The experiment involved showing both children and adults a rapid display of objects, for example 32 circles over and over, he said. And when the subjects became accustomed to seeing 32 circles, a display containing 64 circles would appear. The fMRI scans would reveal the brain region activated by this change in number. To ensure that the brain region was not reacting to shape or some other aspect of the stimuli, the researchers would also change the objects to another form, for example a triangle, said Pelphrey.
"The advantage to this approach is that, for the children, we weren't asking them to perform a mathematical operation that was beyond them," said Pelphrey. "We were showing them changes in number and changes in shape that allowed us to find specifically the brain regions involved in numerical perception that weren't connected to the numerical symbols that adults use in math. We clearly found that the IPS responded to number but not to shape in both children and adults."
Also, in behavioral studies, the researchers found that the same children could not verbally count to 64, even though they were capable of discriminating such large numbers when presented in a nonsymbolic way.
Future studies, said the researchers will examine older children, to determine whether there are any detectable age-related differences in numerical processing that might give clues to development of numerical ability. Ultimately, the researchers hope to perform studies in which they follow development of numerical skills in the same children as they grow into adults.

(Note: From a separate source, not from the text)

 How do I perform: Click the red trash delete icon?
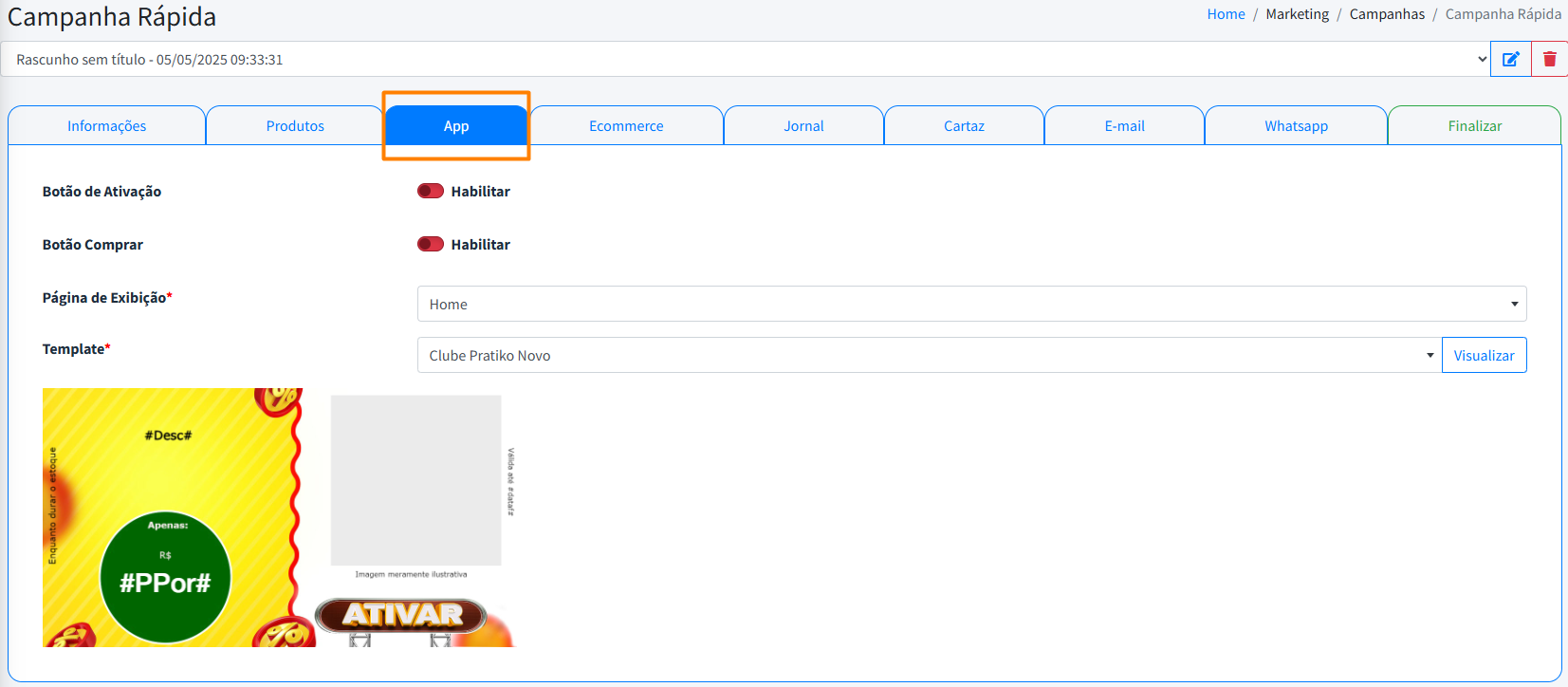(x=1549, y=59)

Said Cantlon, "Importantly, this specific brain region is likely only part of a larger network of regions involved in more sophisticated symbolic mathematical skills. So, in such longitudinal studies, we could explore how this region links with language and other numerical-related brain regions."
More broadly, said Pelphrey, study of development of numerical abilities could give fundamental insight into brain development in general.
"The development of numerical processing is a perfect system for using imaging to study the mechanisms involved in cognitive development," he said. "With numerical processing, it's possible to conduct well-controlled experiments using fMRI to explore how changes in the brain relate to changes in cognition."
Keeping notoriously squirmy four-year-olds perfectly still in an fMRI machine was one of the major technical achievements of the study, noted the researchers. The technique: bribery and praise.
The children were first prepared by allowing them to crawl into a fake scanner built by Pelphrey from spare fMRI parts and decorated to look like a spaceship. There, the children watched a cartoon, which would only play when they kept their heads perfectly still. The fake scanner even made the same sounds as a functioning one.
Once the children were comfortable in the fake scanner, they were introduced to the real one. And with Cantlon and Carter offering praise and toy rewards, the children were induced to go through the numerical tests.
"We scanned many more kids than we ended up being able to use in the study," said Cantlon. "Over time, however, we perfected our technique of going into the scanner room with them, instilling confidence in them and giving them praise and rewards."